You heard that right . . . talk. One of the greatest writers in American history decided the best way to tell his own story was NOT to write it, but SPEAK it.

Daily dictations over four years, about whatever he found interesting that day.

So was Mark Twain the first BLOGGER?

"I would say that is exactly right," Hirst said. "Partly a journal, partly a diary, and partly recollection. So yeah, I think of it as a kind of blog, a blog without a web!"
The thing about blogs, though, is that whether or not they are particularly plugged into the Zeitgeist, they're timely by virtue of the way they're parceled out in time. A post today, a post tomorrow. But the Autobiography's dailiness actually isn't so clear, for a number of reasons.

This was a guy, let me just say, whose sense of timeliness was very different from the rationalized, homogeneous empty time of the RSS feed. As you'll find out if you read the Autobiography (and I'm pretty sure I've blogged about this before, it's so incredible), Twain thought it would be brilliant to have a periodical devoted entirely to old newspaper articles. It would be called The Back Number, and it would publish an assortment of news articles of yore without comment or context. In a way that's just what the Autobiography is like as well. Newspapers to Twain aren't "one-day best-sellers," as Benedict Anderson cleverly put it; they're more like flies in amber--interesting, enduring, a little gross. How do we square that kind of mentality with the logic of blogs?

Let's put aside the fact that the Autobiography is over a hundred years old (the dictations in Volume I, the only volume that's out, are mostly from 1906, I believe). Quite often one day's dictation will leave off and pick up immediately the next day. Sometimes Twain spends five days' dictation telling one story, and the dates are no more than interruptions. This obscures the sense of parceling out that we get from blogs.

Moreover, these dictations are mostly reminiscences, progressing day by day but alluding to different points in time. Like a blogger, Twain is talking about whatever he feels like talking about on that day, but because he's also recounting his life (in a very haphazard way), the day-by-day progression of his dictations butts up against the scrambled chronology of their contents.

And finally, Twain's dictations aren't actually always produced day by day. For one thing, he does edit, introducing the recursivity always implied by editing. His stenographer, Josephine Hobby, would make a typescript, which Twain would then edit and Miss Hobby would re-type. Often this process happened twice. And the dictation itself? Well, it wasn't always dictation. Sometimes he would instruct Miss Hobby to insert an old newspaper article, or a letter. And not infrequently, he would instruct her to insert an old piece of writing.

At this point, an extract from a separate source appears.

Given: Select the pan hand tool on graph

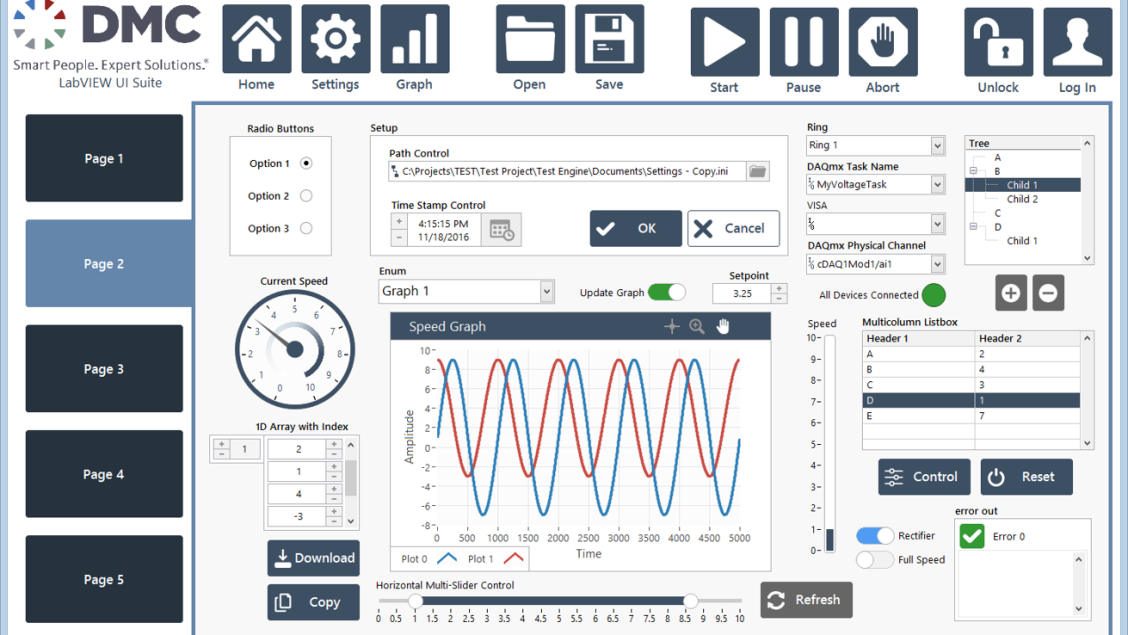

For instance, most of "In Memory of Olivia Susan Clemens. 1872-1896," a piece written in memory of his daughter Susy not long after her death, was inserted into the February 2, 1906 dictation. Which is to say that he did not compose the 2/2/1906 dictation on 2/2/1906 at all, but rather decided it was the right point in his writerly timeline to introduce an older piece.

I'm sure this is noted in the explanatory notes (I don't have the volume on me at the moment; it's in my office, being too heavy to schlep around casually), but you wouldn't necessarily know it from reading. Sometimes Twain points out when he is quoting himself, usually when presenting and commenting on funny set-pieces. Sometimes he doesn't. In other words, I think the blog comparison makes sense for the book as published, but it breaks down in the archive.

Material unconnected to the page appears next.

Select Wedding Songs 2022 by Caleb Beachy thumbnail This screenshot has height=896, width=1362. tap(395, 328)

The temporality of blogs is complicated, but the temporality of Twain's Autobiography is more complicated still.

2 comments:

Sharon K. Goetz said...

I think you're right about the distinctions, generally--but RSS feeds are not so dry and mechanized, either. For various reasons I roll one by hand, which means that I can force the datestamp to be whatever I want. (That isn't why I do it manually, but it's still a consequence.)

The text runs pp. 61-467. There's a bit of 1906 spliced in before the Florentine dictations (1904), but 1906 proper begins on p. 250.

Sharon K. Goetz said...

Thinking about this slightly more, I wonder whether you could expand on the "breaks down in the archive" aspect. Some bloggers edit posts after the posts have gone public; some queue up posts for public view and write little or nothing "live." Queuing/"publishing" can be backdated, such that an unwary reader would never know whether they'd missed reading a given post the first time around or whether that post had been added after the fact. Thus, while agreeing with your final line about complicated temporalities, I'm interested in why the Autobiography's temporality seems to you more complicated, rather than differently complicated due to the differences in available media.